My boss called me yesterday, late afternoon, to tell me that F. will soon not have a job with the atlas company I drive for. He's being asked to "step down" because of a little matter of a D.U.I. that happened last week-ish.

Damn, I thought. I really liked working with him. That's a real shame. But we all mess up at times, and then we have to live with the consequences, right?

Then, rather guiltily, I started thinking about his job. I started hoping that I would be placed in F.'s position, and that's when my boss told me that he wanted to meet with me on Monday. Could I come around 11AM? Sure. He said many cryptic things like, "We need to talk about F.'s last few weeks here and how they can best be used," and, "We also need to discuss some future plans," stuff like that. I tried my best to sound like all of this was no big deal, but inside I was already counting my chickens. I mean, we're talking about a $40,000 dollar a year job here, people! I make about half that now! Plus a company car! My math skills aren't great, but I could do enough math to know we would be on Easy Street, for sure, if I was offered this job.

Well, I think we can all see where this is going...

So I called F. I expressed my sincere (really!) sadness about his losing his job and how I'd miss him as a coworker. I hinted around about the meeting on Monday, and he gave me the dirt: The meeting is just to plan out arrangements for me to drive F. around in the bossman's car for the final few weeks he's around.

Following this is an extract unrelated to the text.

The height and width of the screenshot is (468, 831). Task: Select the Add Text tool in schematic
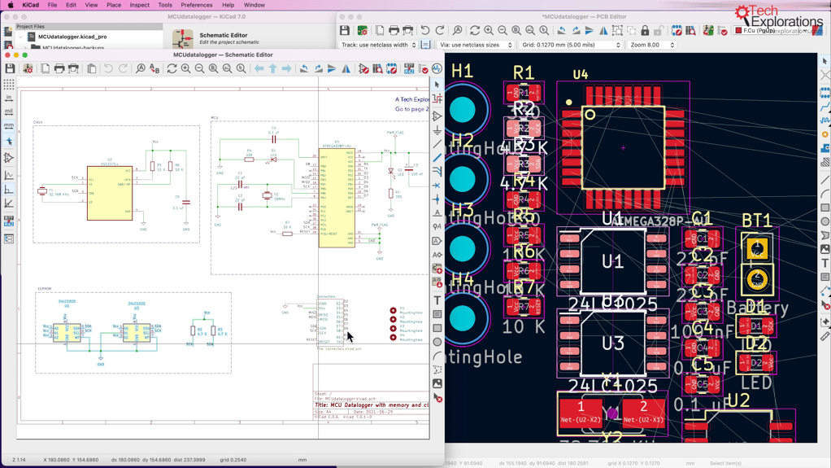[x=437, y=300]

Not much more than that. Of course I didn't have the heart to come right out and ask if there was any talk of my getting his job, and F. didn't mention it. F. is the kind of guy who would tell me if I was being considered, so I can only guess that either F. doesn't know, or it's not happening. I have to think it's not happening.

I had to un-do the math. Easy Street is no longer around the corner, as far as I can tell. That just plain sucks.

But then again, who knows? I guess we'll see what Monday brings.